We now show that each of these is usually a linear combination of the rows of \(\widehat{{\varvec{\beta }}_4}.\) Assume

$${\textbf{bAAC}}=K_1\cdot {\textbf{b}}+K_2\cdot {\textbf{bC}}+K_3\cdot {\textbf{bCC}}+K_4\cdot {\textbf{bAA}}+K_5\cdot {\textbf{bCCC}}+K_6\cdot {\textbf{bAAA}}\,.$$

On post-multiplication by \({\textbf{C}}^k,\ k=0,..,4,\) and solving using order conditions A and B, the solution

$${\textbf{bAAC}}= \frac{{\textbf{bC}}({\textbf{I}} - {\textbf{C}})^2}{2} + K_4\Big ({\textbf{bAA}} - \frac{{\textbf{b}}({\textbf{I}} - {\textbf{C}})^2}{2}\Big ) + K_6\Big ({\textbf{bAAA}} - \frac{{\textbf{b}}({\textbf{I}} - {\textbf{C}})^3}{6}\Big ),$$

for each K\(_4\) and K\(_6\) is found. Next, for constants

$$F = b_{10}(1 - c_{10})^2,\qquad G = 2{\textbf{bAA}}_{10}(1 - c_{11}),$$

values of \(\textbf{bAAC}\) at nodes \(c_{11}\) and \(c_{10}\) lead to

$$K_4= \frac{(c_{11}- c_{10})F+c_{10}G}{(c_{11}-c_{10})F+G}$$

and

$$ K_6= \frac{3(c_{11} - c_{10})((c_{11}-1)F + G)}{(1 - c_{11})((c_{11} - c_{10})F+G)}.$$

As \({\textbf{bCAC}}={\textbf{bAC}}-{\textbf{bAAC}}={\textbf{bC}}-{\textbf{bCC}}-{\textbf{bAAC}}\), substitution leads to

$${\textbf{bCAC}}=\frac{{\textbf{bC}}({\textbf{I}}-{\textbf{C}}^2)}{2}- K_4\Big ({\textbf{bAA}} - \frac{{\textbf{b}}({\textbf{I}} - {\textbf{C}})^2}{2}\Big ) - K_6\Big ({\textbf{bAAA}} - \frac{{\textbf{b}}({\textbf{I}} - {\textbf{C}})^3}{6}\Big ),$$

with the same set of constants, K\(_4\) and K\(_6\).

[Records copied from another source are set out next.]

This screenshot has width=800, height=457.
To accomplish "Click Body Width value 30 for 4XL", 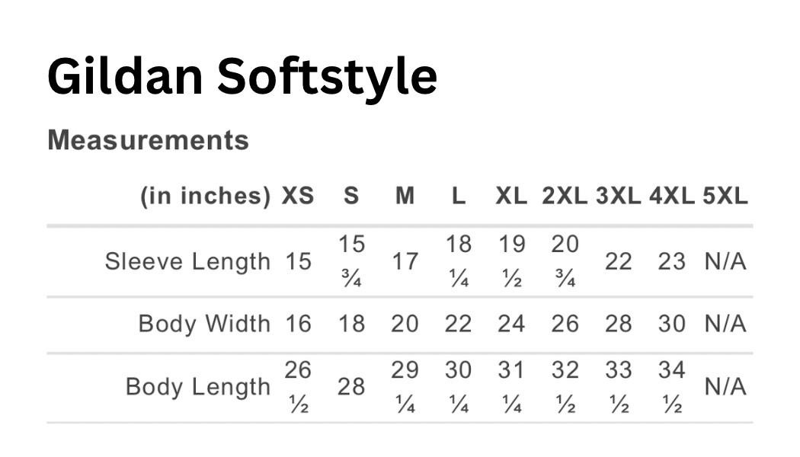I will [672, 324].
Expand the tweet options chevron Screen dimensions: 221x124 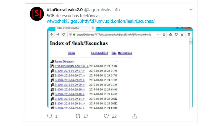tap(191, 10)
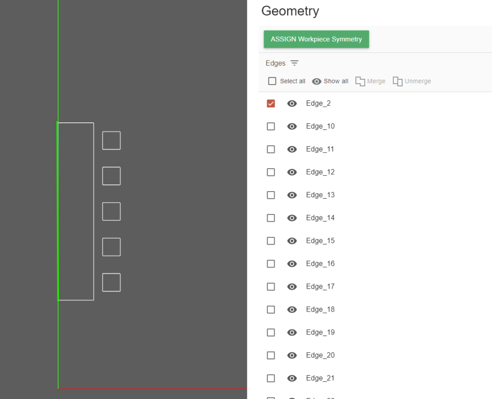492x399 pixels.
Task: Check the box for Edge_14
Action: (x=271, y=218)
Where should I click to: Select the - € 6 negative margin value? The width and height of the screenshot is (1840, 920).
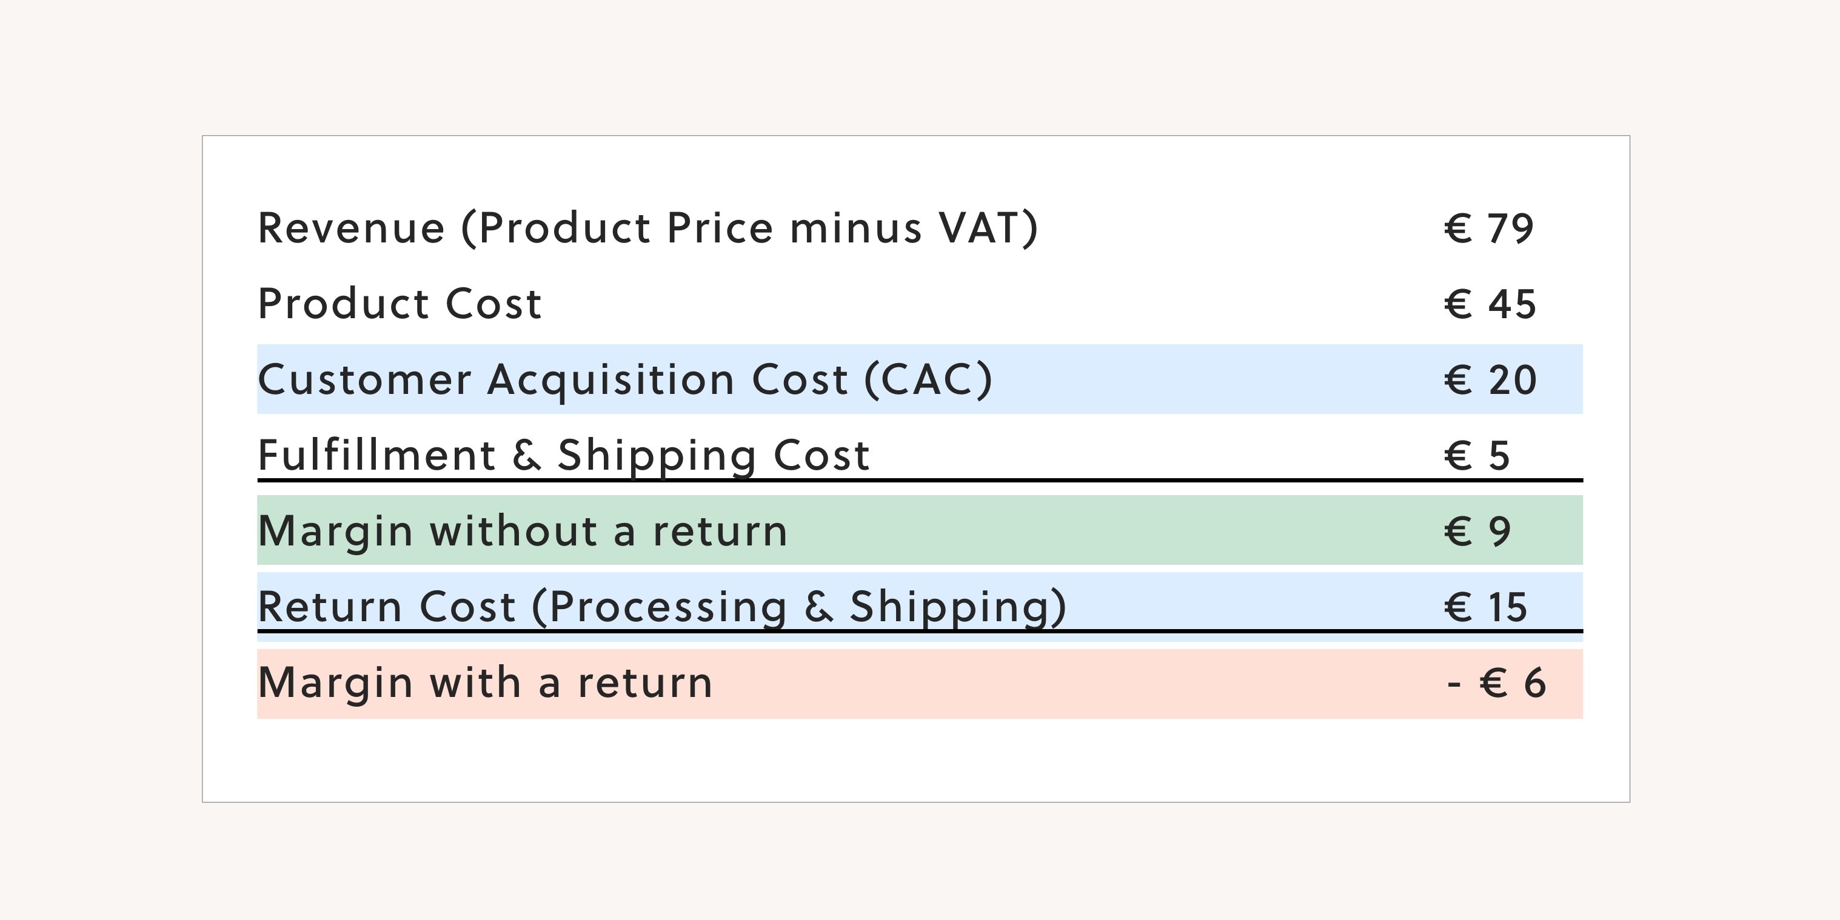pos(1496,682)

The same approach with an additional order condition of type C (for \(\textbf{bACA}\)) yields the slightly different formula for

$${\textbf{bACA}}=\frac{{\textbf{b}}({\textbf{I}}-{\textbf{C}})^2({\textbf{I}}+2{\textbf{C}})}{6} + M_4\Big ({\textbf{bAA}} - \frac{{\textbf{b}}({\textbf{I}}-{\textbf{C}})^2}{2}\Big ) + M_6\Big ({\textbf{bAAA}}-\frac{{\textbf{b}}({\textbf{I}}-{\textbf{C}})^3}{6}\Big )$$

with different constants, M\(_4\) and M\(_6\). For this, stages 11 and 10 imply that

$$M_4= \frac{(c_{11} - c_{10})F + c_{11}G}{(c_{11}-c_{10} )F+G},$$

and

$$M_6=\frac{2(c_{10}-c_{11})F +G}{(c_{11} - c_{10})F+G}.$$

As \(\textbf{bCCA}=\textbf{bCA}-\textbf{bACA}=\textbf{b}-\textbf{bC}-\textbf{bAA}-\textbf{bACA}\), on substitution we obtain the representation

$$\textbf{bCCA}=\frac{\textbf{b}(\textbf{I}-\textbf{C})(5\textbf{I}-\textbf{C}+2\textbf{C}^2)}{6}-\textbf{bAA}-M_4\Big (\textbf{bAA}-\frac{\textbf{b}(\textbf{I}-\textbf{C})^2}{2}\Big )$$
$$-M_6\Big (\textbf{bAAA}-\frac{\textbf{b}(\textbf{I}-\textbf{C})^3}{6}\Big ),$$

with the same (second) set of constants, M\(_4\) and M\(_6\).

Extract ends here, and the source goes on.